(Wpisy ze zbioru)
_ _ _ _

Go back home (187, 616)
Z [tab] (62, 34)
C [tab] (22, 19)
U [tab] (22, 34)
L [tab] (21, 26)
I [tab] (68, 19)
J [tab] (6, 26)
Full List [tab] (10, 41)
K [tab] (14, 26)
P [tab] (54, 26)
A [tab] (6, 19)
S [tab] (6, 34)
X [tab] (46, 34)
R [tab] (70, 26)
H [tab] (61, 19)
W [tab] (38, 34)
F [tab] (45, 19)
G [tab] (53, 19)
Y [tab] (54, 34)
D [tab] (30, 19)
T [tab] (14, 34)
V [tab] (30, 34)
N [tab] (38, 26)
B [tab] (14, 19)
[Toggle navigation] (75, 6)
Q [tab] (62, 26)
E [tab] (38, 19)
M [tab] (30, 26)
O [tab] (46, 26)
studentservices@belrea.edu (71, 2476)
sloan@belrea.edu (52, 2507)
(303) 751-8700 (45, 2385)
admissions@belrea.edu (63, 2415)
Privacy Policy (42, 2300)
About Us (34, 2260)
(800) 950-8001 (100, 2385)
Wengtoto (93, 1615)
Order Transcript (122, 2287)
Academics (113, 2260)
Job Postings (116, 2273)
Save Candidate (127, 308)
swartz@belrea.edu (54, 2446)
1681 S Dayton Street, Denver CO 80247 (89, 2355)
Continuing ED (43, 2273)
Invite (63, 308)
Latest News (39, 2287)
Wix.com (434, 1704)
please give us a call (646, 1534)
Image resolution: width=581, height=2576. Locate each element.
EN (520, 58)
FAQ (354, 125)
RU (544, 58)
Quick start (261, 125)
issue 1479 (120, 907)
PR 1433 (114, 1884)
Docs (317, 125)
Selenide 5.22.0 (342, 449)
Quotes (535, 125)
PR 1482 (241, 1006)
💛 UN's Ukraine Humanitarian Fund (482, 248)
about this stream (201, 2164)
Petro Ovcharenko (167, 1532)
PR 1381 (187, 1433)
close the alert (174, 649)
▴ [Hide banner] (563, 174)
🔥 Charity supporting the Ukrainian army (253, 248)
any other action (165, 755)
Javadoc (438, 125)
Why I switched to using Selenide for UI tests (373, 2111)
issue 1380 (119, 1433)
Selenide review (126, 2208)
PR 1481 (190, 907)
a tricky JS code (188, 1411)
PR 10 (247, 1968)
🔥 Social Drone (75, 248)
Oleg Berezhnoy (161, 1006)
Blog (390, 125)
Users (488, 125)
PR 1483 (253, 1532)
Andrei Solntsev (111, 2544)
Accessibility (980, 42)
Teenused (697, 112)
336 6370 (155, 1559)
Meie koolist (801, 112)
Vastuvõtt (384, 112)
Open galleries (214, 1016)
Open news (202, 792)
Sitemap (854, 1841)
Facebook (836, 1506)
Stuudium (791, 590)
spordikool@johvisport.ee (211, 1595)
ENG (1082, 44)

_ _ _ _

Polecenie:
Przepisz jako dwukolumnowy plik CSV z kolumnami „tekst” i „odpowiedź” tylko tę część wpisów, która zaczyna się wierszem zawierającym "P [tab] (54, 26)" i kończy wierszem zawierającym "N [tab] (38, 26)", oba włącznie. Każdy wpis ma stanowić jeden wiersz, a każde pole ma być ujęte w cudzysłów, z podziałami wierszy zamienionymi na spacje.

Poprawna odpowiedź:
tekst,odpowiedź
"P [tab]","(54, 26)"
"A [tab]","(6, 19)"
"S [tab]","(6, 34)"
"X [tab]","(46, 34)"
"R [tab]","(70, 26)"
"H [tab]","(61, 19)"
"W [tab]","(38, 34)"
"F [tab]","(45, 19)"
"G [tab]","(53, 19)"
"Y [tab]","(54, 34)"
"D [tab]","(30, 19)"
"T [tab]","(14, 34)"
"V [tab]","(30, 34)"
"N [tab]","(38, 26)"